This post is the result of trying to autotag David Bowie’s last album: Blackstar (★).
This release group was edited to have as the album name a symbol and title track as well. I get it, it’s art. But I am baffled by this kind of tagging style. How am I supposed to search for this track or album? Sorry, I don’t know the unicode numbers for ★ and I also don’t have it on my keyboard.
The file cannot be searched for, the tags cannot be searched for. It’s exactly the opposite result of why I use musicbrainz to organize my music data… It’s incredibly frustrating for some lofty goal. If “Blackstar” is good for wikipedia, it should be really good for musicbrainz too I think.
Same with “a‐ha” which is an even worse offender as the hyphen character is some obscure unicode version of the normal hyphen that looks exactly like a hyphen, but it makes it impossible to search for “a-ha” with a normal hyphen.
MB is a music database first, a tagging database second. So if someone has convincingly argued that it was artist intent for the album to be called ★ then someone’s tagging preferences don’t trump that. Also, other people might prefer to tag it another way - so ‘artist intent’ is how we try to conclusively enter things, instead of endless back and forth between editors.
Sometimes artists use annoying characters, to be sure.
Chaban beat me to the Unicode plugin, but your player really shouldn’t be missing that search result!
i am not a picard user so these solutions do not help me but help me understand the attitude.
i dabble in typography, and i disagree that particularly the “a-ha” / “a-ha” case (can you even tell the difference?) would pick the non-ascii version. i don’t see a clear justification to use the non-ascii character over the ascii one and i think it does more harm than good. at least in the other cases (single quote, double quote, etc) the difference is clearly visible and serves a purpose (opening/closing quotes, etc).
i didn’t even realize it used a different dash until all my searches came back empty, then i investigated. i hope it gets reconsidered.
Chaban beat me to the Unicode plugin, but your player really shouldn’t be missing that search result!
i would get back the search result if i used the other dash character. it didnt even occure to me it was a non-ascii dash. and now that i know the situation is not much better because i need memorize this special case and find a way how to enter that other dash character. how would i even do that on my phone or wherever my music collection is? i think it’s user hostile for no gains.

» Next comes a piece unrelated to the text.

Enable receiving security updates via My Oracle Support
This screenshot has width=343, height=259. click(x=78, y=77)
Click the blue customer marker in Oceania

Whatever program you’re using should return all hyphen types on a search for ‘-’. Rather than ask MB to dumb down its data to suit I would chuck those devs a bug report/feature request
Unless there is a clear indication of artist intent (the onus would be on the editor to show that), we apply generalised styleguide/language rules so that it’s consistent across the database.
Don’t get me wrong, I understand why it’s annoying. But the reason it’s this way is also because it’s easy to programmatically change every special character into a standard ASCII equivalent. But it’s not easy the other way round. You can tick a plugin box to fix your problem. But if we changed all hyphens in the database to a ‘-’, and someone does want the typographically correct one (for whatever reason), then there’s no way to automate that with accuracy.

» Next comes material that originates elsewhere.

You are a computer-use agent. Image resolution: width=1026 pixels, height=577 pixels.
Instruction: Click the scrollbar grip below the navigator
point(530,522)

You are on a loosing battle on that question. I think there are about a dozen different dashes that get used (hyphens, dates, ranges, etc), “speech marks”, apostrophes (think there are three of them), and many others. For me I first spotted it when my EAC ripped an album and made a new A-Ha folder. Couldn’t work out how it was sitting there next to another identical looking folder in the OS.
EAC has features to swap these prettified Unicode items out. So has Picard. Any app that uses MusicBrainz data will have to just adapt. We have to just accept that the database wants to use Unicode and then adjust our own files as we need for our own uses.
MP3TAG is excellent for bulk fixing stuff like this. You can load up ALL of your a-ha tracks and change all of them back to ASCII in a couple of button presses.
Even this forum is messing with the hyphens and apostrophe’s you are typing. This isn’t just a MusicBrainz thing - Discord and others also do it.
As to ★ - well, that has to be manually corrected.
MB search is blind to the dashes. OP is talking about searching his music collection. Though I have problems searching for p·u·l·s·e at MB now as I have to remember to type “p u l s e” as it doesn’t seem to find the alias “pulse” in a normal search.
MB search works fine, mostly.
I think OP meant searching from the file system of their own computer or some other device. Just need to use Picard’s scripting or any alternate tool to suite their requirements.
That would certainly make local search an interesting challenge.
Manual edits are king for these rare cases… I like my unicode to appear for ½ or Japanese titles so the odd funky star is easy to catch. On my PC the album is called ★(Blackstar) and I hand typed that.